▸ Required tasks:
1. Reproduce word for word the passage of the ERISA preemption opinion that opens with the words containing "We hereby dismiss" and closes with "642 (7th Cir.1981).".
2. List every count of the plaintiff's Amended Complaint that the ERISA preemption opinion names.
3. Write the next part of the ERISA preemption opinion, starting after its last sentence.

▸ Source text:
Id. at 768. Because the conversations at issue in Coonce had the effect of orally modifying the express terms of the ERISA plan, they related to the plan and, as a consequence, were preempted by ERISA.

These cases suggest that in an action for misrepresentation, the claim's relation to the plan depends on the nature of the representation: if it was merely involving a verification of coverage and, quite apart from the policy itself, created a duty between insurer and provider, the plan is not involved and the action does not "relate to" the plan; however, if the conversations concerned the nature of the coverage under the plan — e.g., whether an illness was a pre-existing condition or whether a given procedure was covered under the policy— they do "relate to" the plan for ERISA preemption purposes.

With this in mind we turn to the Amended Complaint. In that complaint, Plaintiff states:

12. On October 28, 1987, an employee of the Plaintiff contacted the ERISA plan and confirmed health insurance benefits for Mrs. Zeltner.
13. In confirming health insurance benefits for Mrs. Zeltner, the ERISA plan represented to Parkside that Mrs. Zeltner's hospital expenses would be covered by the ERISA plan, subject only to facts it neither knew nor should have known through reasonable inquiry.

(Pl.'s Am.Comp. ¶¶ 12-13.) We find these paragraphs unclear as to the nature of the alleged representations. Paragraph 13 does not make clear whether the ERISA plan in fact made an express representation to PARKSIDE that the expenses were covered under the plan or merely confirmed coverage, which PARKSIDE took to mean that the particular hospital expenses it was contemplating incurring were covered. Because the preemption issue turns on whether the representations modified the terms of the plan and because the language as drafted is unclear on this point, we dismiss Counts II and III of Plaintiff's Complaint and give them leave to amend. We note, however, that if Plaintiff fashions a claim that is not preempted by ERISA, this Court will be forced to remand the remaining state law claim to state court since we lack jurisdiction to entertain such a claim.[5]

CONCLUSION

We hereby dismiss Count I of Plaintiff's Amended Complaint with prejudice and dismiss Counts II and III with leave to amend.

NOTES

[1] On a motion to dismiss, the court views the allegations of the complaint as true, along with reasonable inferences therefrom, and views these in the light most favorable to the plaintiff. Powe v. City of Chicago, 664 F.2d 639, 642 (7th Cir.1981).

▸ Listed records:
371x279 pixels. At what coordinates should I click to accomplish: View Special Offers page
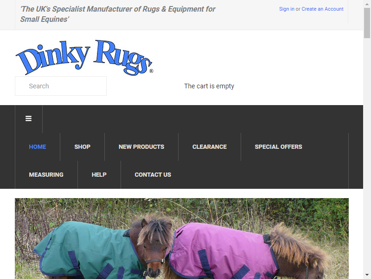(x=278, y=147)
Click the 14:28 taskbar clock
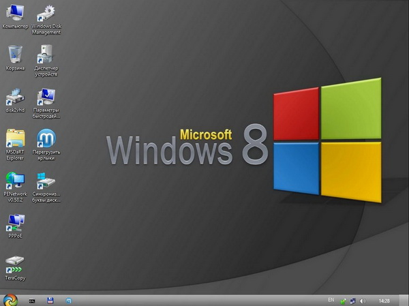 [384, 300]
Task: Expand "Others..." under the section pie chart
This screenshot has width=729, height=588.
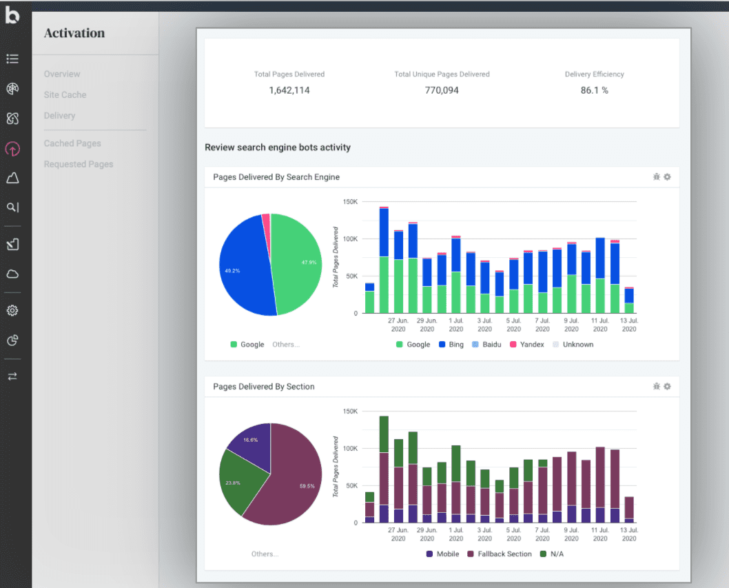Action: pyautogui.click(x=265, y=554)
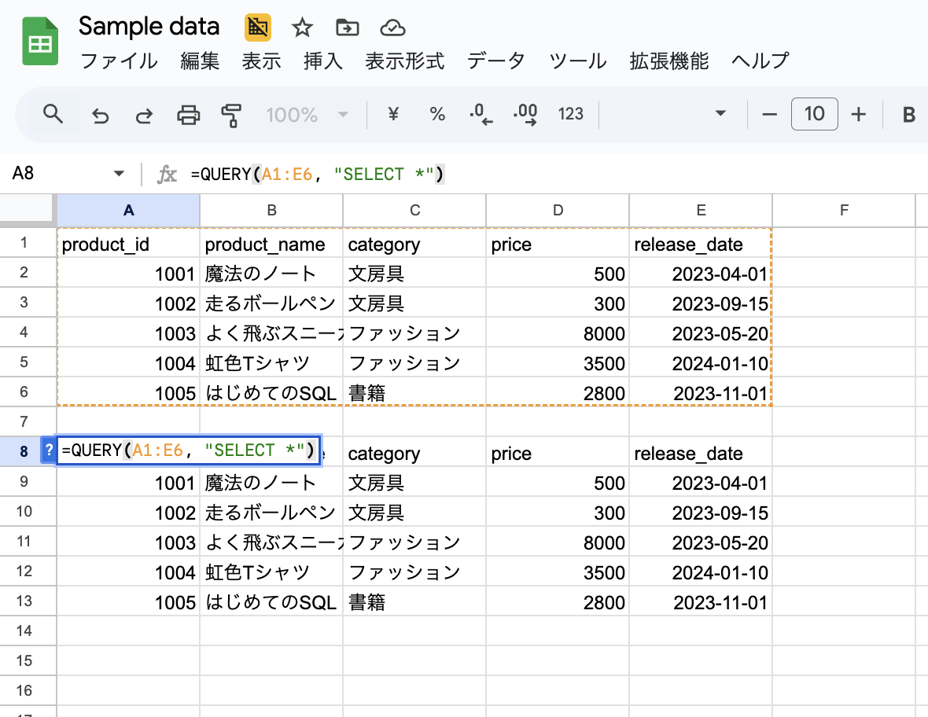The height and width of the screenshot is (717, 928).
Task: Print the spreadsheet
Action: pos(189,116)
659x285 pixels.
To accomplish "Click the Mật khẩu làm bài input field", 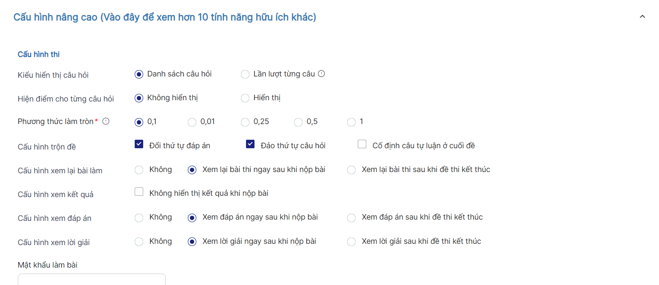I will [x=91, y=279].
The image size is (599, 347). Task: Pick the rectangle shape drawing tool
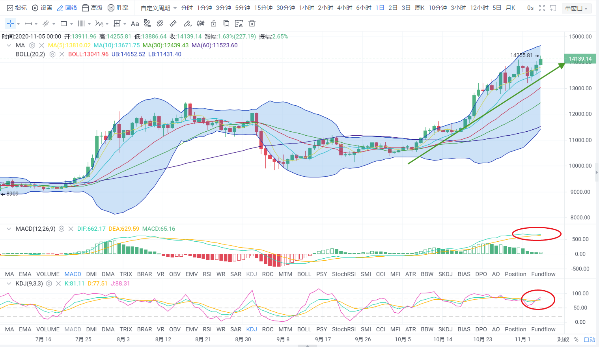point(63,24)
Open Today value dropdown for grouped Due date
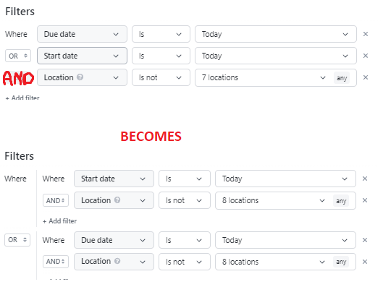This screenshot has width=383, height=287. (x=285, y=240)
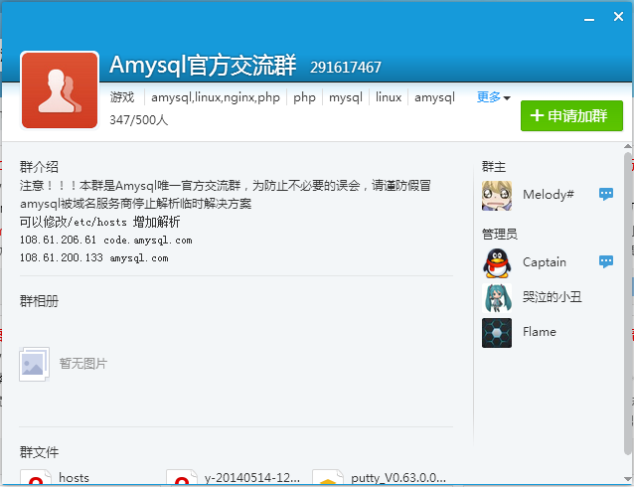Viewport: 634px width, 487px height.
Task: Click group number 291617467
Action: pos(345,68)
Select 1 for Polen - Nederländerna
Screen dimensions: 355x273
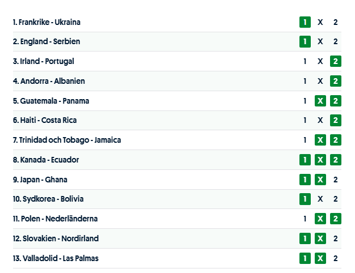305,219
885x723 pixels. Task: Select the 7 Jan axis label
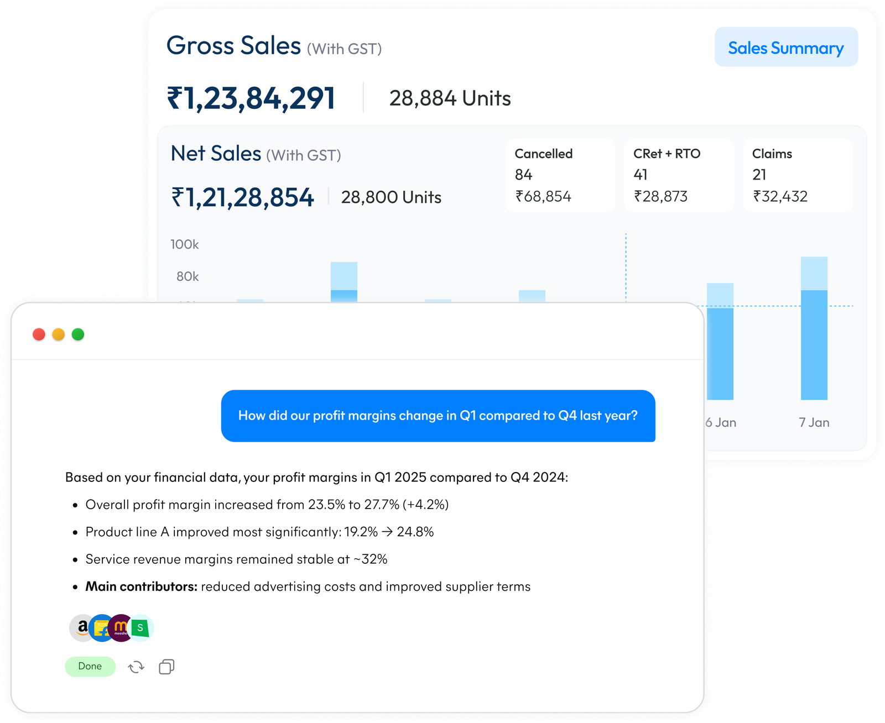[x=814, y=422]
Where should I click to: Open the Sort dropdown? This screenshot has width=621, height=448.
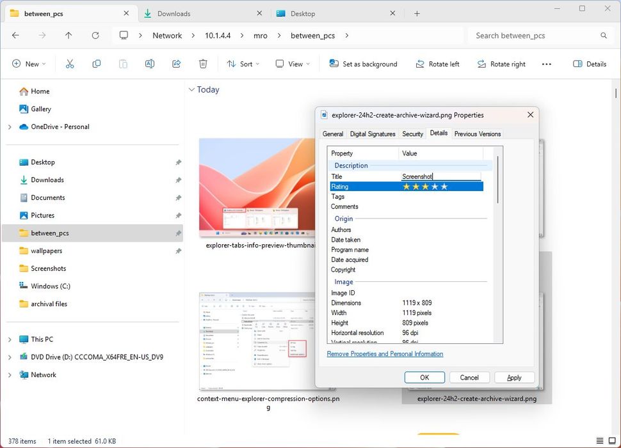tap(243, 64)
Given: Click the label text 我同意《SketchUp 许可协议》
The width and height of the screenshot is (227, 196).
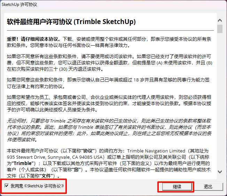Looking at the screenshot, I should [x=37, y=186].
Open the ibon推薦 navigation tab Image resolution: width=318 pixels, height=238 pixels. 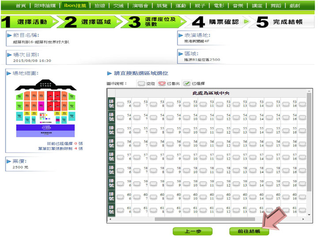tap(77, 6)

▸ Answers:
1.
We hereby dismiss Count I of Plaintiff's Amended Complaint with prejudice and dismiss Counts II and III with leave to amend.

NOTES

[1] On a motion to dismiss, the court views the allegations of the complaint as true, along with reasonable inferences therefrom, and views these in the light most favorable to the plaintiff. Powe v. City of Chicago, 664 F.2d 639, 642 (7th Cir.1981).

2.
Count I
Count II
Count III

3.
[2] The instant motion to dismiss is the second motion to dismiss that has been filed by BLUE CROSS in this action. The first, which challenged in personam jurisdiction and venue, has apparently been abandoned. (Pl.'s Response to Def.'s [Second] Mot.Dis. the Am.Comp. at 1.)

[3] The Amended Complaint does not state whether Counts II and III arise under state law or federal common law. Defendant BLUE CROSS pointed out this lack of clarity in its motion to dismiss. (Def.'s Mot.Dis. at 2) ("Counts II ... and III ... fail to state any jurisdictional basis for their inclusion in the Amended Complaint. However, because this suit seeks to enforce rights under an ERISA plan, it is well established that they are pre-empted by ERISA, regardless of whether they are predicated upon state or federal law." (citation omitted).) In its response to Defendant's motion, the Plaintiff failed to clarify the basis for its claim, or to assert the basis for this Court's jurisdiction over these counts. Instead, Plaintiff's response relies on caselaw concerning state law claims; hence, we find that Plaintiff has waived any federal common law claims and seeks to assert only state law claims of equitable estoppel and negligent misrepresentation.

[4] The Defendant BLUE CROSS brought this case to our attention in a supplemental brief filed only a few days before we were scheduled to rule on its motion to dismiss.

[5] As Defendant points out, see supra note 3, Plaintiff has neglected to specify in Counts II and III the basis for our jurisdiction. However, given the nature of Count I, we assumed for the purposes of this motion, that jurisdiction was predicated upon the pendency of the state claim. Now that we have dismissed Count I, this court lacks jurisdiction to determine non-preempted state law claims given that no basis for diversity has been asserted and the jurisdictional amount has not been reached.